» **OBJECTIFS**:
A - Quels films de Polanski et de Dario Argento la critique de Black Swan évoque-t-elle ?
B - Poursuivez la critique de Black Swan après sa dernière phrase.

BLACK SWAN
Beaucoup d'encre a coulé, bien des articles et des éloges au sujet de ce film, certainement l'un des plus aboutis de son auteur.
Aronofsky a trouvé ici l'alchimie idéale, mariant horreur et grâce, monstres et merveilles, distribution holywoodienne, archétypes ("Le lac des cygnes" ballet et cliché par excellence !) et déformations, élevant au final le film de genre au rang de film d'auteur et d'oeuvre à part entière.
La construction toute en résonnances, en parallèles et en effêts de miroir se révèle d'une efficacité et (rétrospectivement) d'une logique époustouflantes.
Ravivant les souvenirs du Polanski parano de "Répulsion", le chromatisme et la grâce du Dario Argento de "Suspiria", l'oeil clinique et le gout des métamorphoses corporelles d'un Cronenberg ..., abordant son histoire d'un regard à la fois extérieur (et parfois quasi documentaire (les répétitions, le monde du ballet, cette caméra à l'épaule suivant la course de l'héroïne ou balayant détails et mouvements des corps (comme collée à eux) dans le travail et les représentations ...) et totalement intérieur (finalement tout est vu du point de vue du personnage principal), le réalisateur immerge son spectateur dans un passionnant voyage sensitif, onirique et éminament psychologique.
A son héroïne borderline toute en contrôle et en fragilité, il oppose bruits et fureur, ne reculant au fur et à mesure du film devant aucun excès (l'apothéose des 20 dernières minutes avec son déchainement de visions, de transformations, de hurlements et d'affrontements ).
Cette opposition apparente aiguise l'angoisse et un faux suspens et elle maintient le spectateur dans un état de doute et d'intranquilité.
Dès le départ, confrontée aux fugaces apparitions de son double ou au contrôle infantilisant de sa mère, Nina exprimait pourtant déjà sous son masque diaphane et policé, tout le trouble et l'inconfort qui la caractérisait : cette crainte d'une personnalité toute autre tapie au plus profond de soi, ce refoulement constant ...
Ce travail obstiné, le sacrifice d'une vie pour une quête quasi irrationnelle de perfection ("I was perfect"!) ne pouvaient évidemment déboucher au final que sur la folie grand-guignolesque, le drame et la mort !
Giallo schizophrénique, donc.
Nina, ballerine studieuse et appliquée du prestigieux New York City ballet, vit exclusivement pour sa passion de la danse.
Son quotidien se répète invariablement partagé entre l'appartement dans lequel elle vit sous la coupe d'une mère infantilisante et l'opéra où elle travaille inlassablement.

» **DONNÉES FOURNIES**:
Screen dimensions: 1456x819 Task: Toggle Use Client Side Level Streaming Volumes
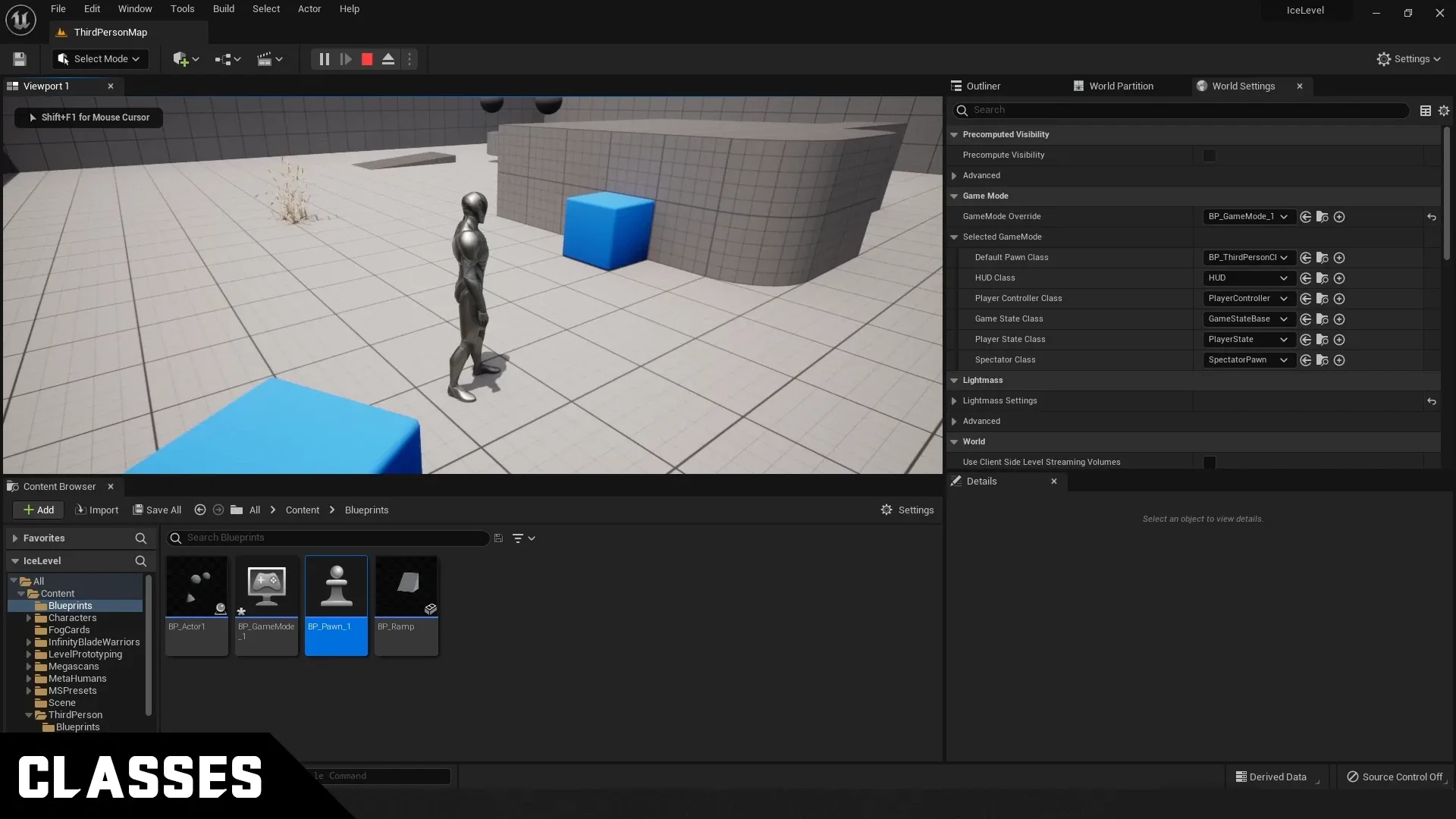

» **CORRIGÉ DES EXERCICES**:
A - « Répulsion » pour Polanski et « Suspiria » pour Dario Argento.

B -
Contre toute attente, elle, si sage et si réservée, réussit à être choisie par Thomas LeRoy, le directeur de la compagnie de ballet, pour interpréter le premier et célèbre rôle d'une nouvelle mise en scène du Lac des cygnes.
Pour Nina, le challenge est de taille car, en fait, le rôle s'avère double : pas de problèmes pour incarner Odette, le diaphane cygne blanc, mais, en revanche, bien du pain sur la planche en ce qui concerne Odile, son double maléfique, le fameux cygne noir !
Effectivement, Nina, trop raide, trop sérieuse et en perpétuel contrôle, peine à exprimer la folie et la sensualité exacerbée requises par ce personnage : la jeune femme aurait-elle peur de lâcher et de ne plus maîtriser ce qu'elle sent confusément bouillonner au fond d'elle-même ?
D'autant qu'autour d'elle se manifestent menaces, rivalités, pressions et jalousies assorties de signes, d'incidents et d'illusions de plus en plus perturbants et étranges.
Et plus l'angoisse de l'échec se fait sentir, plus le monde et l'entourage devient hostile, presque irrationnel et plus le préoccupant cygne noir paraît se matérialiser, prenant littéralement possession de Nina et stigmatisant à même son épiderme sa farouche volonté d'éclosion !
Finalement dévorée par son personnage, Nina s'abandonne et accepte la métamorphose qui lui assurera le succès et verra l'apothéose de sa quête absolue de perfection.
Tragiquement !
Beaucoup d'encre a coulé, bien des articles et des éloges au sujet de ce film, certainement l'un des plus aboutis de son auteur.
Aronofsky a trouvé ici l'alchimie idéale, mariant horreur et grâce, monstres et merveilles, distribution holywoodienne, archétypes ("Le lac des cygnes" ballet et cliché par excellence !) et déformations, élevant au final le film de genre au rang de film d'auteur et d'oeuvre à part entière.
La construction toute en résonnances, en parallèles et en effêts de miroir se révèle d'une efficacité et (rétrospectivement) d'une logique époustouflantes.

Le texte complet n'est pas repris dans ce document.